Melcher ging schon im vergangenen Jahr davon aus, dass seine Mandantin den Ausgang des Prozesses voraussichtlich nicht mehr erleben werde – hoffte aber, das Gericht überzeugen zu können, dass es wirklich die Einnahme der verunreinigten Arzneimittel war, die zu ihrer Krebserkrankung geführt hat. Seine Mandantin habe nicht geraucht und nicht getrunken. 

Pharmahersteller machten „völlig unzureichendes Angebot“

Am 30.September fand nun am Landgericht Konstanz die erste Verhandlung statt. Laut Melcher wurde dabei umfangreich die gesundheitliche Situation der Klägerin in den zehn Jahren vor ihrem Tod besprochen. Zudem ging es um die Frage, ob „andere Umstände“ im Sinne von § 84 Abs. 2 Satz 3 Arzneimittelgesetz für die Nierenerkrankung der Patienten eine Rolle gespielt haben könnten.
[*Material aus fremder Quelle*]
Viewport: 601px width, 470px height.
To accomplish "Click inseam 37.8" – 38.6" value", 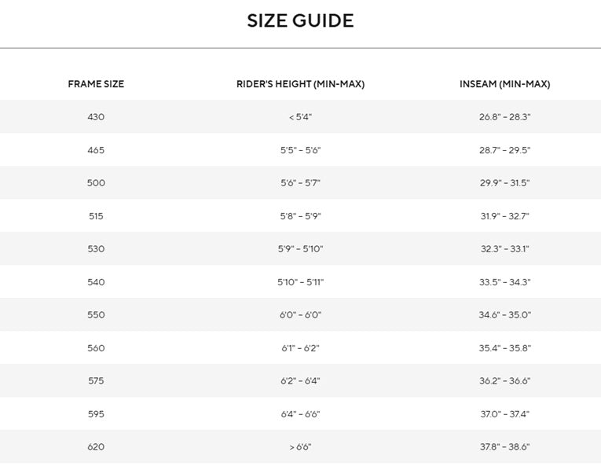I will [x=505, y=446].
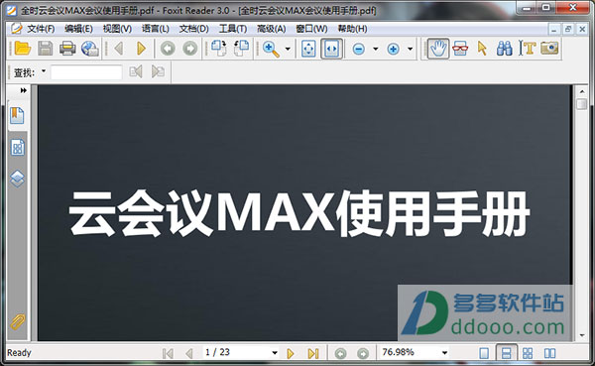Select the Hand tool
The image size is (595, 366).
coord(438,49)
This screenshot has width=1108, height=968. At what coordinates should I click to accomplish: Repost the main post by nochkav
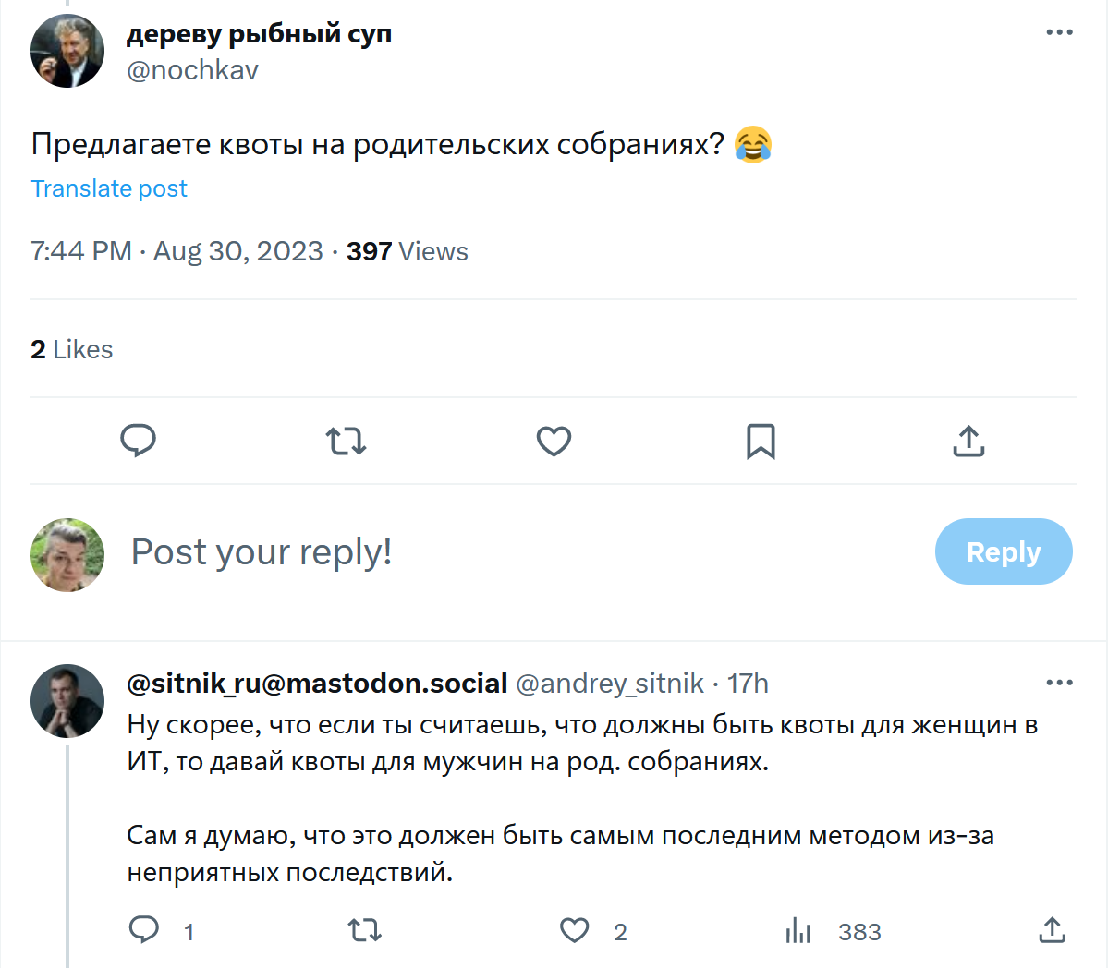click(346, 442)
Und: Das Gericht hat auch die Frage einer gütlichen Einigung angesprochen. Dies sei aber von den Anwälten der beteiligten Pharmafirmen abgelehnt worden. Lediglich ein geringer Betrag von rund 1.000 Euro sei zur Prozessbeendigung angeboten worden – für Melcher ein „völlig unzureichendes Angebot“.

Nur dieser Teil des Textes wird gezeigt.